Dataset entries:
____________________

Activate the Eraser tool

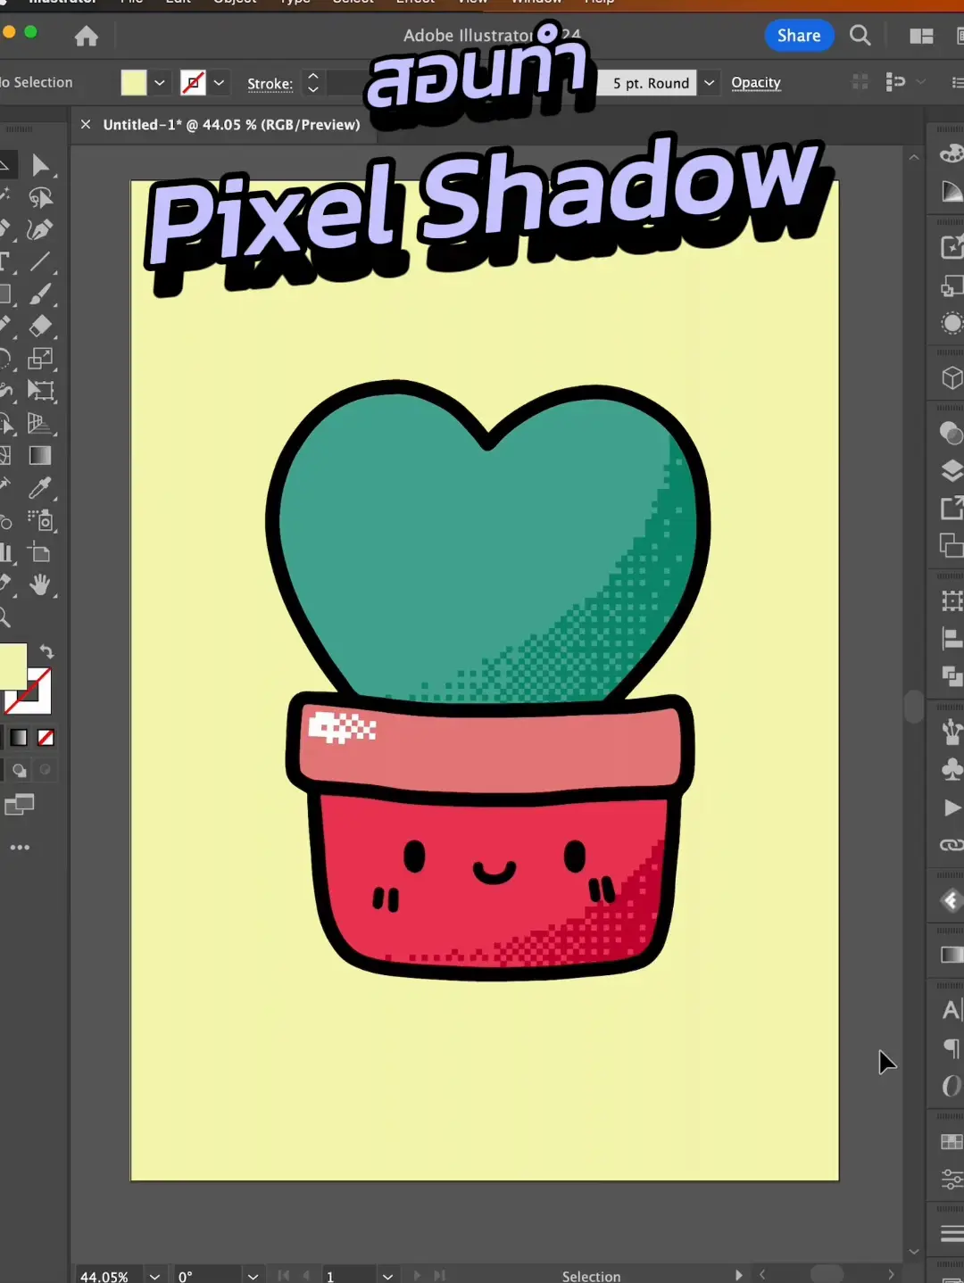[x=40, y=326]
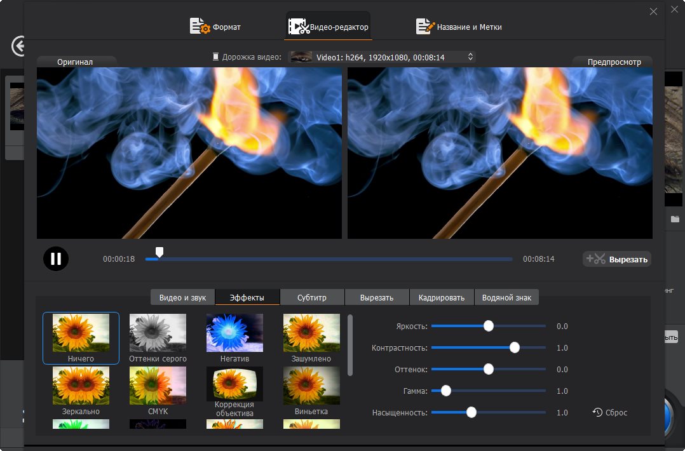Open the Формат tab

[215, 27]
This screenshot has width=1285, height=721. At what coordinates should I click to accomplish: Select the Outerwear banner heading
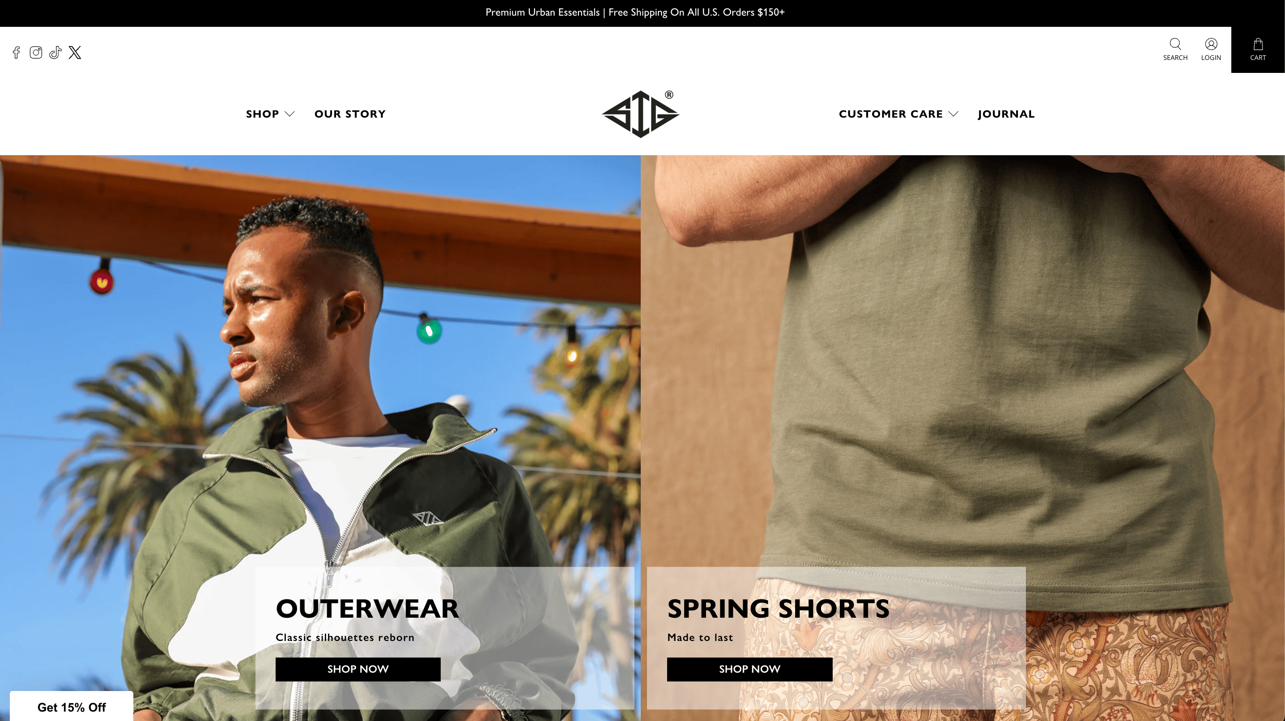click(367, 609)
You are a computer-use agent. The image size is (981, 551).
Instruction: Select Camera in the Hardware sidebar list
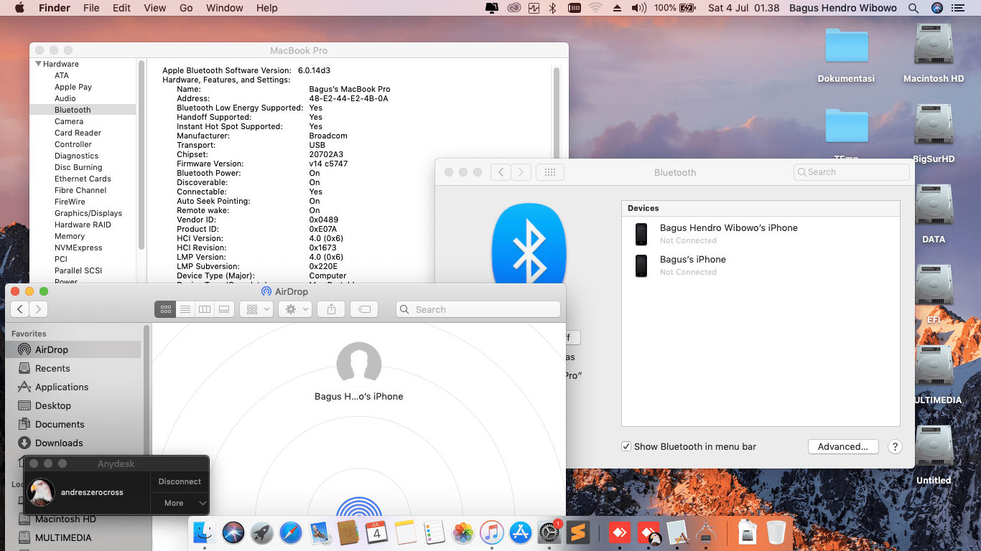pyautogui.click(x=69, y=121)
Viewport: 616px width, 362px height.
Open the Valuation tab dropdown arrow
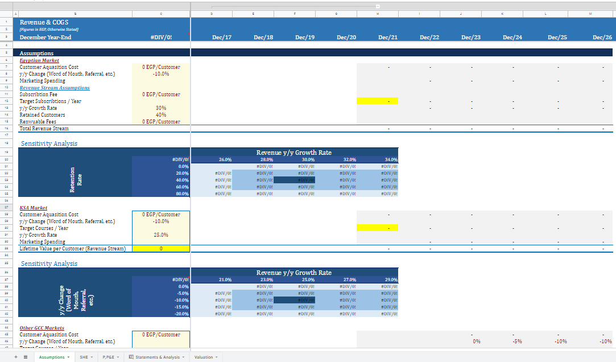click(216, 357)
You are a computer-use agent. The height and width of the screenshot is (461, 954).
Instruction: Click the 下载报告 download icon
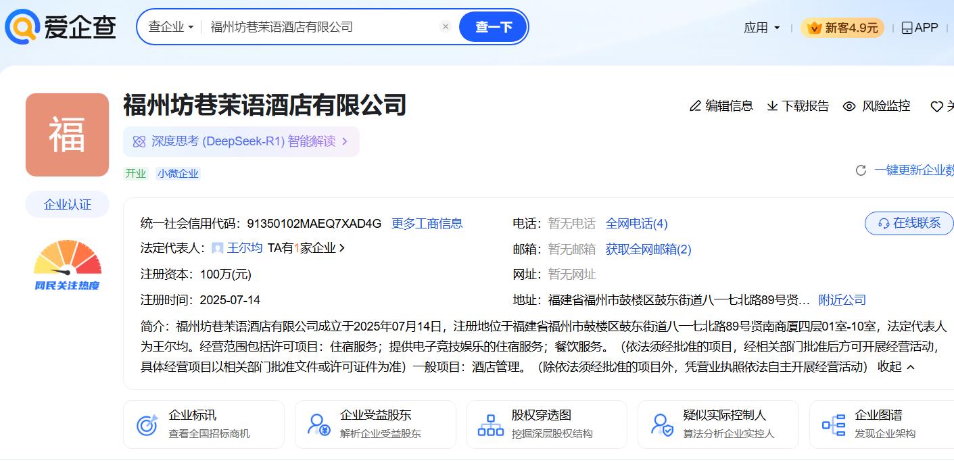pos(772,106)
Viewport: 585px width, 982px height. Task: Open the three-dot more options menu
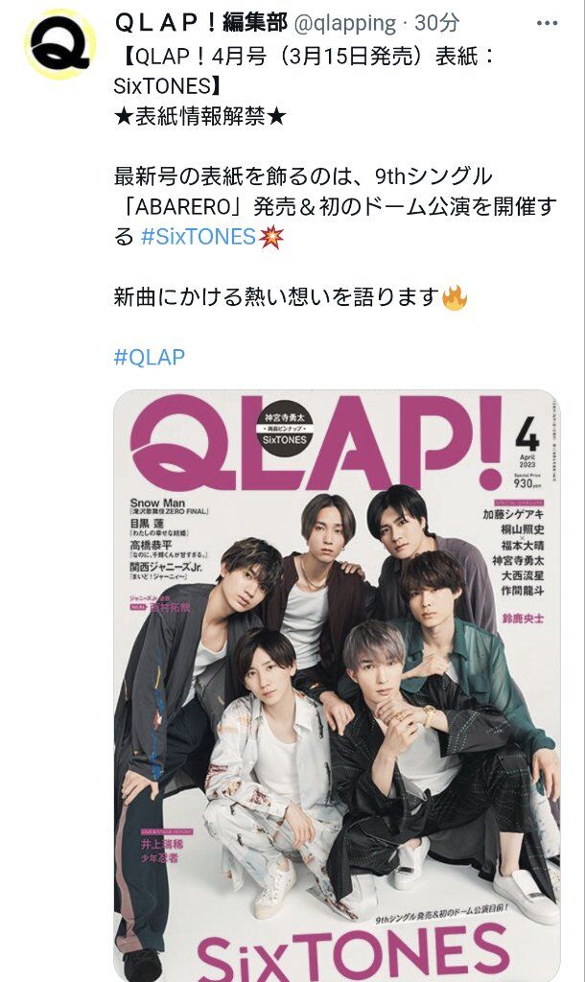pos(547,24)
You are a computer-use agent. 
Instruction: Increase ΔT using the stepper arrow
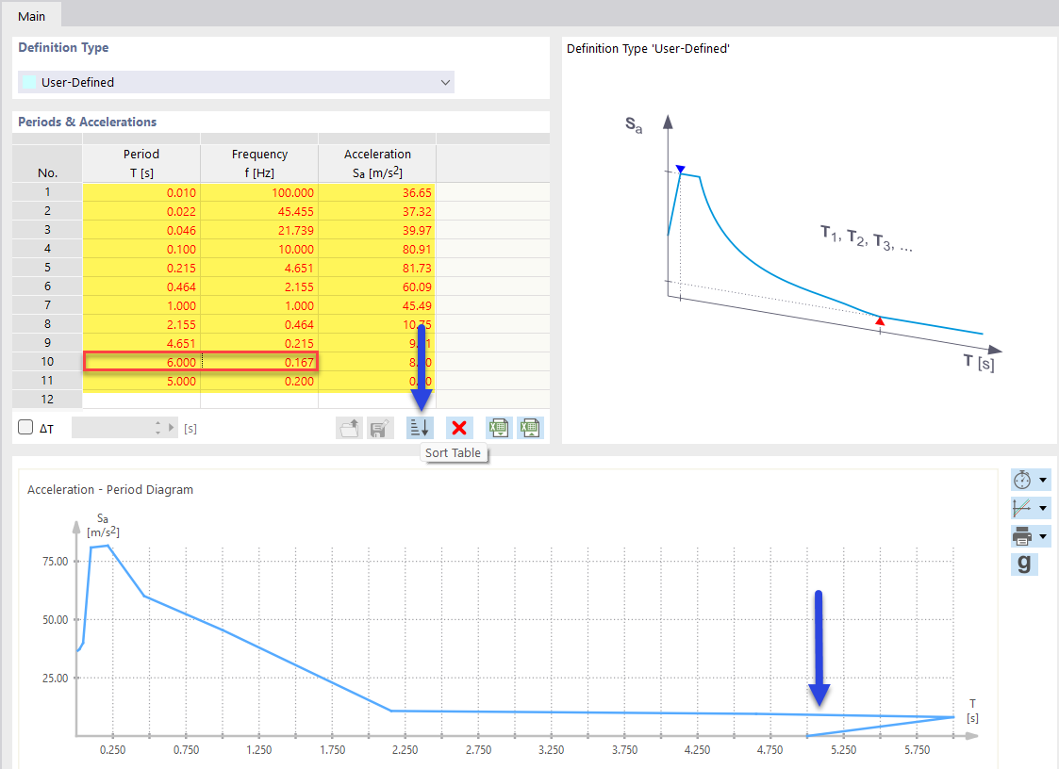point(159,424)
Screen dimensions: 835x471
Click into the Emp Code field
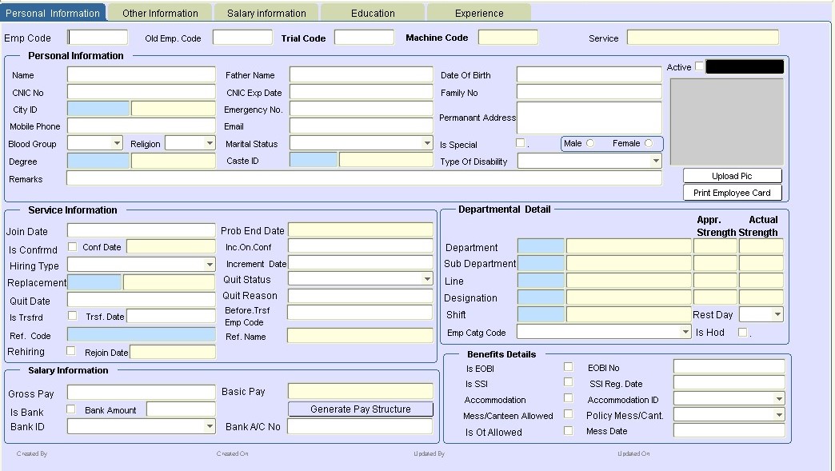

____________________

- **Instructions to follow**: Show every line above in which the word "computer" appears.

- **Response below**:
You are a computer-use agent. The image size is (981, 551).
You are a computer-use agent. The height and width of the screenshot is (461, 954).
You are a computer-use agent. 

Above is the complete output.